I wrote a little about our walk on Devil's Dyke last week, but if you know me you know that that alone wouldn't have sated my curiosity.....as is to be expected I'd done my homework and popped another little treat [poor Mr GBT...he doesn't know how lucky he is being married to me!] in whilst we were in the area.

Pyecombe sits at the base of the South Downs on one of the ancient drover's tracks. The church is known locally as the Shepherd's Church. It has a rather fine and very rare 12th century lead font which supposedly was dunked in whitewash during the Civil War in 1645 to stop the Cromwellian rotters from melting it down and turning it into bullets! You can still see the white traces today.




This type of gate is called a Tapsell gate and is peculiar to Sussex. It pivots to allow coffins through, but keep livestock out. I've seen one before, but never with a crook on the end.....


Ah but this isn't just any old shepherd's crook. This is the Pyecombe Crook which was deemed to be one of the best in the country by its users. It was made in the village for 200 years. It seemed rather appropriate to be seeing this in mid lambing season.

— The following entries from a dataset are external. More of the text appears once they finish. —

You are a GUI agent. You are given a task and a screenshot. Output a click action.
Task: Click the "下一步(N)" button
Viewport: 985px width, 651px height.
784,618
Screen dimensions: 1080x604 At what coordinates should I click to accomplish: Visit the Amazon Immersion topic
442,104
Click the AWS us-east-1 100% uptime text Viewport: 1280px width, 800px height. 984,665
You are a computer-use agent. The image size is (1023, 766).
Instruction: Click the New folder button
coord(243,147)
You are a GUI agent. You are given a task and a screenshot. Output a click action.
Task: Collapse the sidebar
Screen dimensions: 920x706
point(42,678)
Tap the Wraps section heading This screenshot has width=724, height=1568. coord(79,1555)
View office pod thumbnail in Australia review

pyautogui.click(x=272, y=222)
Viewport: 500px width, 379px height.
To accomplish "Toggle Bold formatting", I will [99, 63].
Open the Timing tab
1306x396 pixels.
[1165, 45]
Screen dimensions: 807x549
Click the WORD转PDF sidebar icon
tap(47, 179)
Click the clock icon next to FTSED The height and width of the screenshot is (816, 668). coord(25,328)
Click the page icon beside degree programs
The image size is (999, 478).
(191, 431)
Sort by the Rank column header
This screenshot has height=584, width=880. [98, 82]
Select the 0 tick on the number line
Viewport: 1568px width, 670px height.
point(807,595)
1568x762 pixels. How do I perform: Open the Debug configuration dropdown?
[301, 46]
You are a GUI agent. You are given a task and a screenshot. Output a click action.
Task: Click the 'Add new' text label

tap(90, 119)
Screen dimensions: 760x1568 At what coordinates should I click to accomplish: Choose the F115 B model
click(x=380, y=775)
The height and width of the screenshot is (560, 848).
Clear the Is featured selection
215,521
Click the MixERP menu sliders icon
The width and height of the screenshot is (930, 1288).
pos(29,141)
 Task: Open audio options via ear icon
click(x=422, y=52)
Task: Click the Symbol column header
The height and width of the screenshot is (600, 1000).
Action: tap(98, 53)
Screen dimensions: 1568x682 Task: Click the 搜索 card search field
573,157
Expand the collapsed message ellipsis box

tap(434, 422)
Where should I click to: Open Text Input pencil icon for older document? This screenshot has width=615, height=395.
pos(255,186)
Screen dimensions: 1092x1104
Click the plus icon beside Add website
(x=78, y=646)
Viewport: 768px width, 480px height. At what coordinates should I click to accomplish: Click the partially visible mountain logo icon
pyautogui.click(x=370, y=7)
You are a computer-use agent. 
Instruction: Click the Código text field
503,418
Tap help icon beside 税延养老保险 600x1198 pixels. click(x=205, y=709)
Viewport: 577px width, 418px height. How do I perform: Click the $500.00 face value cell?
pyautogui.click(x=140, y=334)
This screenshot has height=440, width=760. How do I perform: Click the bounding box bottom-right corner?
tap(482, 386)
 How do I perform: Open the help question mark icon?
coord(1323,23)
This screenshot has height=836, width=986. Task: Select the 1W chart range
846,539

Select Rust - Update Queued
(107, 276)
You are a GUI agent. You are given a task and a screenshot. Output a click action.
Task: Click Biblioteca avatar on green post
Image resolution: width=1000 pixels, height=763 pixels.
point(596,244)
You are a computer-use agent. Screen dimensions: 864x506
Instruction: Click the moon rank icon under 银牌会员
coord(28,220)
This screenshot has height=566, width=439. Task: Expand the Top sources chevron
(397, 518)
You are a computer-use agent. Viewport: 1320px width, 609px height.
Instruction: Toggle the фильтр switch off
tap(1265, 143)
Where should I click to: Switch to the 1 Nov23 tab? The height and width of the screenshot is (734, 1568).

Earlier in the day we'd wandered around Saddlescombe Farm which is owned by the National Trust. Not having small people anymore I had forgotten about events such as "lambing" ones. It was a bit of shock to the system to be suddenly surrounded by lots of excited children queueing to feed the babies. Following the signs to the donkey wheel we soon left the thronging masses behind only to find that we couldn't actually get to our intended target as the gate had been shut off....for a very good reason though...tucked away quietly in front was the nursery field in front were the ewes with their still tottery new lambs who were struggling to coordinate their legs. Seriously high cute factor and a lovely surprise!